Monday, May 24, 2004
...continuing from Friday. Hilly Michaels' Calling All Girls video was all over MTV back in the days when MTV's programmers didn't have a lot to choose from and were occasionally forced to show decent material. The album that the song is from, also called Calling All Girls, is a fun though lightweight mix of glam and power-pop played and produced by pros (it sounds like it should only be listened to on a car radio). While not on CD, the vinyl is cheap (you should be able to find a copy for under $5, probably well under $5) and it's a friendly-sounding record that makes for a nice change of pace from heavier listening.
Here's Teenage Days and here's Shake It And Dance which sounds to me like one part Abba and one part Generation X's Dancing With Myself. (Or maybe Dancing With Myself sounds like this. The release dates are close.) Since the people who put Calling All Girls together weren't new to the job, it's probably no surprise the tracks I've posted today are #2 and #3 on side one. The rest of the album is good, but often it feels like the production is propping up some of the material (for the most part succesfully).
I guess the rule was that you put the hits first, the decent stuff next, and you get one weird song for side two. Possibly the best track on the album is the last one: Something On Your Mind. If you don't know the band Sparks, this may sound like Queen to you. If you do know the work of the Mael brothers, the source should be obvious (actually Hilly was a drummer for Sparks at one point).
Bringing me to Sparks. They've been around for thirty-plus years and never quite caught on in the US, though a lot of local critics love them. They started out doing quirky glam-pop and later moved into quirky dance territory. In 2002 they changed pace with an album called Lil' Beethoven that I like a whole lot, though it did seem to annoy some of their fans. It's an interesting CD. For the most part there are no drums and the lyrics are frequently phrases repeated over and over again. The music is often quasi-classical, with a lot of orchestral stuff mixed with beatless dance music.

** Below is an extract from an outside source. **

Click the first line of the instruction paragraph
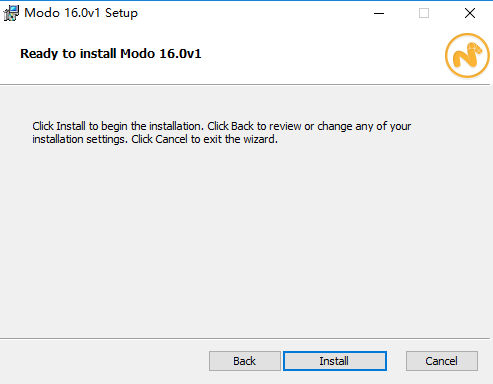 (x=222, y=126)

At first it can seem a little boring, but once you make up your mind that they really do want the album to sound that way, the record's charms start to emerge.
Nonetheless, the tracks I'm going to post are atypical because mp3 blogs aren't the best place to introduce songs that may seem boring at first. Here's Ugly Guys With Beautiful Girls, by far the most uptempo song, in which the narrator arrives at a shocking discovery about the way things work in this world. And here's the last track on the album, Suburban Homeboy. Lyrically it takes kind of easy shots at its easy target, but the fact that the words are set to Gilbert & Sullivan style music (and catchy Gilbert & Sullivan at that) pretty much pushes it over the top. Ugly Guys is slowly growning into one of my favorite semi-novelty songs of the last few years.

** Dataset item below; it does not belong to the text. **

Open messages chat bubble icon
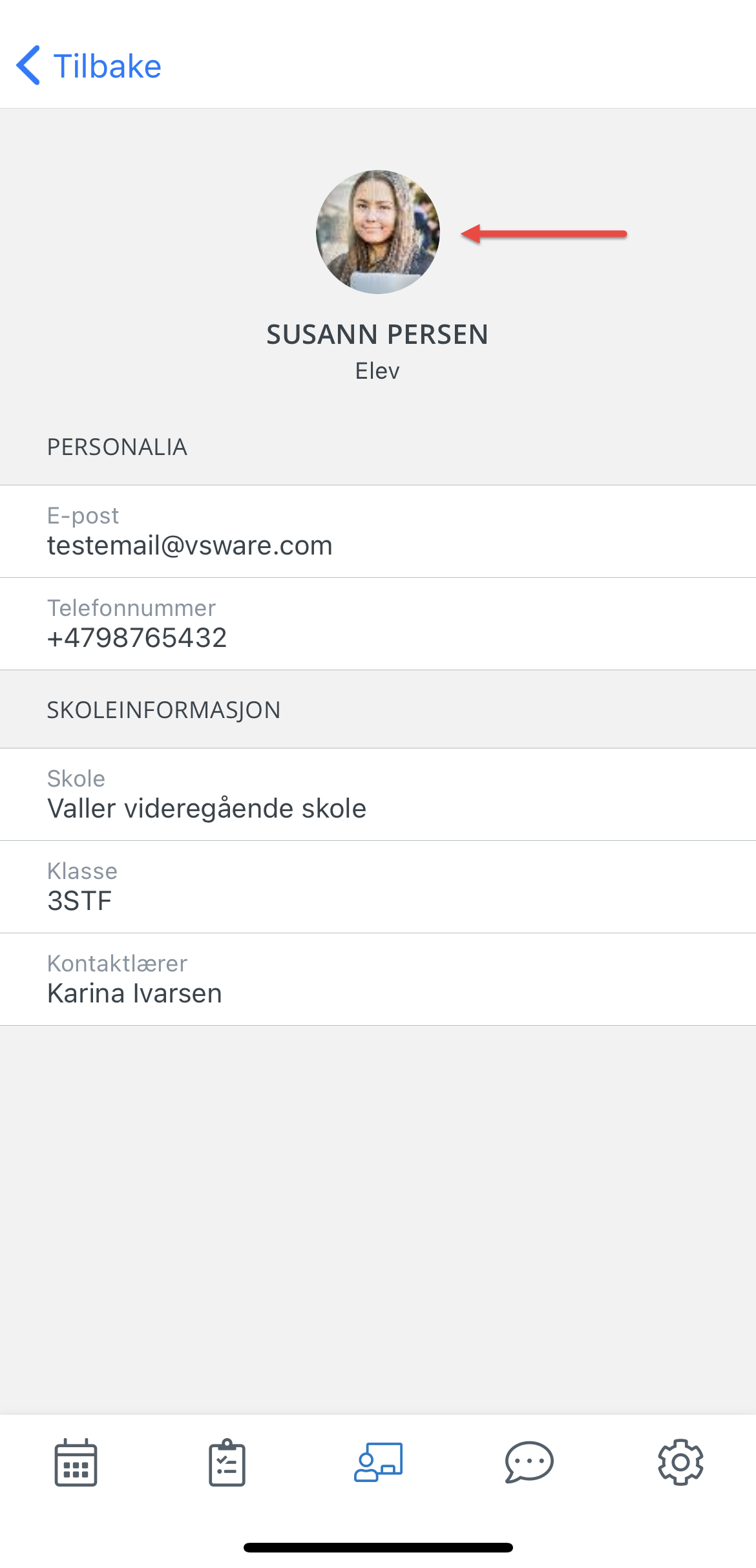The height and width of the screenshot is (1568, 756). tap(529, 1462)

In general, Lil' Beethoven is a neat record that manages to be unique without being particularly difficult. The aspect that seems to annoy people the most is the repetition of catch-phrases (one song goes "How do I get to Carnegie Hall? Practice, man, practice," over and over. Another repeats the phrase "Your call is very important to us, please hold"). One nice way to think about this (I didn't come up w/this idea) is that the repeated phrases take the place of rhythm tracks. Personally I didn't feel the need to get so conceptual, but some people need a formal framework to enjoy things, so there you go.